* [Exercise aim]: Within the records below is a range that opens at the line with "Task: Click the games" and closes at the line with "Task: Click fold". Return that range word for word, both ends included, and only that range.

* [The input]:
*** Begin section ***

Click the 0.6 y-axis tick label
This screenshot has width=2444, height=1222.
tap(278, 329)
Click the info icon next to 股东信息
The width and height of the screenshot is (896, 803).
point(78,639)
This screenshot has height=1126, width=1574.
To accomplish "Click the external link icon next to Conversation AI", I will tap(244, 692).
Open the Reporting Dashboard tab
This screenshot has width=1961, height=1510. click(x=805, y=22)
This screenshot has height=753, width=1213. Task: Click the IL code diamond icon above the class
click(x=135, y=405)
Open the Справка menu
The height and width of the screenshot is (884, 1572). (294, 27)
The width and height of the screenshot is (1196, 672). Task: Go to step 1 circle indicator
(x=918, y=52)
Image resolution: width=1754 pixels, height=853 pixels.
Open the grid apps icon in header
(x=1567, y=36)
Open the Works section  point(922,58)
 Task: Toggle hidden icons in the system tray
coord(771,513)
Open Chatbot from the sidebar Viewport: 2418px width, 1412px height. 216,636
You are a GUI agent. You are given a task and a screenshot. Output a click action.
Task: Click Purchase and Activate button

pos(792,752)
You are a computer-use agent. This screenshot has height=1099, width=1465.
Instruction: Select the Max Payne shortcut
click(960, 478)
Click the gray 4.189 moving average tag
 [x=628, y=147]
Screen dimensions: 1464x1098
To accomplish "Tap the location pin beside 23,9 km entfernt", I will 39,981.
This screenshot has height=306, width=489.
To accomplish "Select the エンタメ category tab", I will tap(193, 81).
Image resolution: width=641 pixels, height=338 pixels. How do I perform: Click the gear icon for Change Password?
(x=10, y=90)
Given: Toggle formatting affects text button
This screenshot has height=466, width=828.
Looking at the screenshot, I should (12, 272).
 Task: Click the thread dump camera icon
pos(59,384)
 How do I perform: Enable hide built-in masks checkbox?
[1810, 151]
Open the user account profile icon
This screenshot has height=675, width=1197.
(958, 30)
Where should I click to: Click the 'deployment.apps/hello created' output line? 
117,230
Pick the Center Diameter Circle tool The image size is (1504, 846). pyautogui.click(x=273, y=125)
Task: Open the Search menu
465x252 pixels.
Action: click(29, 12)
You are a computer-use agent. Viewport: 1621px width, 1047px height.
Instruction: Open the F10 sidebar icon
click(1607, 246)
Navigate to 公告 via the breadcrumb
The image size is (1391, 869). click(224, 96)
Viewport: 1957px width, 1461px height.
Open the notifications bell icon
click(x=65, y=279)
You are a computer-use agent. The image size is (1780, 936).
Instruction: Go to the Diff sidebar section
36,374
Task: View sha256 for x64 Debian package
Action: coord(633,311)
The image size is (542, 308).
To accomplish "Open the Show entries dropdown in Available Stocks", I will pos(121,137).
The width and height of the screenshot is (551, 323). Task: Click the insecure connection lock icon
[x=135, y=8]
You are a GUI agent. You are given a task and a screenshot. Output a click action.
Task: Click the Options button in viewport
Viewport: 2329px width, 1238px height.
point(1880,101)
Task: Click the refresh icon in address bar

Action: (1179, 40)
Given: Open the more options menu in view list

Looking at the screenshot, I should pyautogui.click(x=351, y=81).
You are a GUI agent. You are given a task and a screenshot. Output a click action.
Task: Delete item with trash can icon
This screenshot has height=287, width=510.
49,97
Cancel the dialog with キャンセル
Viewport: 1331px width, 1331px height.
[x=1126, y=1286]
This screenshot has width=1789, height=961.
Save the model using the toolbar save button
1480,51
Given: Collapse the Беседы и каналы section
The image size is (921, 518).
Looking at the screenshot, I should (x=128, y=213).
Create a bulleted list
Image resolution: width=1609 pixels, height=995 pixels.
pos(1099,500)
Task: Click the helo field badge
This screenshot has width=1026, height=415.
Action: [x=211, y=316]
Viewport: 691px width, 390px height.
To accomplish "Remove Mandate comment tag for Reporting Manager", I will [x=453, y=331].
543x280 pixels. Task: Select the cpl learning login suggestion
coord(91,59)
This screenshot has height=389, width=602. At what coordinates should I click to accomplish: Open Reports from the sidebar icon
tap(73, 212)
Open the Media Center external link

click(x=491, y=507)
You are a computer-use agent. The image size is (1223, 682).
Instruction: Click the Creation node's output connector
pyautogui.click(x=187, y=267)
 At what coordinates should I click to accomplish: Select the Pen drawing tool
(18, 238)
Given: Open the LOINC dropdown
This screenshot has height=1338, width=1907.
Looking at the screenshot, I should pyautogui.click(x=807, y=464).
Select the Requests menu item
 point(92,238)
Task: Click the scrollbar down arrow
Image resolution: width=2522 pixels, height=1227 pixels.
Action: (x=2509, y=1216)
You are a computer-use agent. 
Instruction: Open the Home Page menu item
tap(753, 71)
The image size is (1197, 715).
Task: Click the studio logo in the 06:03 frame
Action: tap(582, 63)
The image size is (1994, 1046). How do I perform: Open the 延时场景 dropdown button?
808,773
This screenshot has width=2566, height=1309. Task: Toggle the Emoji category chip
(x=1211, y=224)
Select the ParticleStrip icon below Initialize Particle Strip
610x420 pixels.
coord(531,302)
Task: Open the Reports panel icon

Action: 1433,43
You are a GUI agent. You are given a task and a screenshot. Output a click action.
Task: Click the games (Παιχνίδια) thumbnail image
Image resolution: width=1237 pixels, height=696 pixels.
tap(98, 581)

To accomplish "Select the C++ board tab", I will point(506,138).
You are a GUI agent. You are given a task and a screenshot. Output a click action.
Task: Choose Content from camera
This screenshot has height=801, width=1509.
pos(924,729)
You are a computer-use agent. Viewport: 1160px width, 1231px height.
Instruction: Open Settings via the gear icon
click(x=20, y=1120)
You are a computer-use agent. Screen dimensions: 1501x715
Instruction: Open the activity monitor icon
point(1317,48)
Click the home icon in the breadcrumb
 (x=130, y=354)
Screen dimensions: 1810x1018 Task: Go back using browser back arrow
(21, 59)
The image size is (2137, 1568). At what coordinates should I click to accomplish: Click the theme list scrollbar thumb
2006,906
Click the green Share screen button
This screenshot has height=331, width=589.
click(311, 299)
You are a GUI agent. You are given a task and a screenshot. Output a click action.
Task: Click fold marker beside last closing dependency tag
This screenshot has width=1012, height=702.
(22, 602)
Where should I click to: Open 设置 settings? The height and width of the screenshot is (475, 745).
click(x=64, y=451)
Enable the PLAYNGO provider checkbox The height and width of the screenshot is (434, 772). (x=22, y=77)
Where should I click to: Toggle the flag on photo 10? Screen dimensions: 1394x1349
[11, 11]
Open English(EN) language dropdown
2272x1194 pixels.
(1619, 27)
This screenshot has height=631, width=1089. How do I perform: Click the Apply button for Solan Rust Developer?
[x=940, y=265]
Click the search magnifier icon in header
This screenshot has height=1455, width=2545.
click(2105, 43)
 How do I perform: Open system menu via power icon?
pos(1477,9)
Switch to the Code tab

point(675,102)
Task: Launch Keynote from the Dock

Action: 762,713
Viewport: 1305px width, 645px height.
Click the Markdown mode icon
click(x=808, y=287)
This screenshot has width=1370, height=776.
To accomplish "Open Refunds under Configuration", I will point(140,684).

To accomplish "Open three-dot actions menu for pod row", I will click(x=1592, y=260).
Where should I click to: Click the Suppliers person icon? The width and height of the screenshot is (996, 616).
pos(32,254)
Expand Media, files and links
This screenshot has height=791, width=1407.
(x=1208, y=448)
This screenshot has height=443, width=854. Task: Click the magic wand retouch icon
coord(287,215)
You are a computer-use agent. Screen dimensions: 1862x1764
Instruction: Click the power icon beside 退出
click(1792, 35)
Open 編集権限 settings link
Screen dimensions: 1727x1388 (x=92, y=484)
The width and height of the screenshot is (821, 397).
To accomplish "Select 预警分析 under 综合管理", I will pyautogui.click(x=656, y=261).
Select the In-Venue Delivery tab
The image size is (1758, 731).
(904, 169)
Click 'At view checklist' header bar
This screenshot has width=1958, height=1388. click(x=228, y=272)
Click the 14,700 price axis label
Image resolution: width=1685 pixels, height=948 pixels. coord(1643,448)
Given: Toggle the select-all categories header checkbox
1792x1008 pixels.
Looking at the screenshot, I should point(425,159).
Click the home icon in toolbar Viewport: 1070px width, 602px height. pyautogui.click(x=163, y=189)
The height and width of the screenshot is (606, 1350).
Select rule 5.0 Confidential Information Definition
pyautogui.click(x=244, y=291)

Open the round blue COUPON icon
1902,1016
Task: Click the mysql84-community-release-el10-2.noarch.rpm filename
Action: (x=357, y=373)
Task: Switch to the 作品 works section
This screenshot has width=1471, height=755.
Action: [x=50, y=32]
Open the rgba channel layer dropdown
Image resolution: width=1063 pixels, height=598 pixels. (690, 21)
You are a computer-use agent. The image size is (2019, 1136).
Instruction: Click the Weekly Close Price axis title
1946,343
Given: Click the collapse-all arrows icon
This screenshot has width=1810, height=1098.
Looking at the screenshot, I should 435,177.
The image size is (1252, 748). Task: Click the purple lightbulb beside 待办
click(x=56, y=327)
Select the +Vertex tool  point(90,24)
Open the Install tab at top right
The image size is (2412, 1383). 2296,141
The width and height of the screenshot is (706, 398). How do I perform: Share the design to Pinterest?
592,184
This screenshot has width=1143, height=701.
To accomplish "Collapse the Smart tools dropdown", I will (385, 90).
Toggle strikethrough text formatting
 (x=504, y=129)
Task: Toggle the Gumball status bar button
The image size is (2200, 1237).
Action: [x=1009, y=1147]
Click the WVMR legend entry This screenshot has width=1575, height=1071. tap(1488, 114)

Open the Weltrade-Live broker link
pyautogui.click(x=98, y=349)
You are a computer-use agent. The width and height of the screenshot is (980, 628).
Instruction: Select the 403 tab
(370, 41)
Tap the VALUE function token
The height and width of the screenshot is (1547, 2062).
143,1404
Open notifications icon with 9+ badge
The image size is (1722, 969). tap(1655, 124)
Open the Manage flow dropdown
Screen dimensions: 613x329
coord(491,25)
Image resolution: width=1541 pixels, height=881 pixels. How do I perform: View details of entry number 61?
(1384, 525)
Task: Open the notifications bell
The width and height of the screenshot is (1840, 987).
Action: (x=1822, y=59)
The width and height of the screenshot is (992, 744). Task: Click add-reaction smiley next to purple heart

*** End section ***

* [Output of the task]:
Task: Click the games (Παιχνίδια) thumbnail image
Image resolution: width=1237 pixels, height=696 pixels.
tap(98, 581)

To accomplish "Select the C++ board tab", I will point(506,138).
You are a GUI agent. You are given a task and a screenshot. Output a click action.
Task: Choose Content from camera
This screenshot has height=801, width=1509.
pos(924,729)
You are a computer-use agent. Viewport: 1160px width, 1231px height.
Instruction: Open Settings via the gear icon
click(x=20, y=1120)
You are a computer-use agent. Screen dimensions: 1501x715
Instruction: Open the activity monitor icon
point(1317,48)
Click the home icon in the breadcrumb
 (x=130, y=354)
Screen dimensions: 1810x1018 Task: Go back using browser back arrow
(21, 59)
The image size is (2137, 1568). At what coordinates should I click to accomplish: Click the theme list scrollbar thumb
2006,906
Click the green Share screen button
This screenshot has height=331, width=589.
click(311, 299)
You are a GUI agent. You are given a task and a screenshot. Output a click action.
Task: Click fold marker beside last closing dependency tag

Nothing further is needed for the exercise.